What you have to do →
Could you write the entries out again, exactly as they appear?

Available records →
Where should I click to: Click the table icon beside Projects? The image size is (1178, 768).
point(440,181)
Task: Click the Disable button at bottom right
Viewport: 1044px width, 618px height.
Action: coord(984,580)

Solved exercise →
Where should I click to: Click the table icon beside Projects? The image size is (1178, 768).
point(440,181)
Task: Click the Disable button at bottom right
Viewport: 1044px width, 618px height.
Action: coord(984,580)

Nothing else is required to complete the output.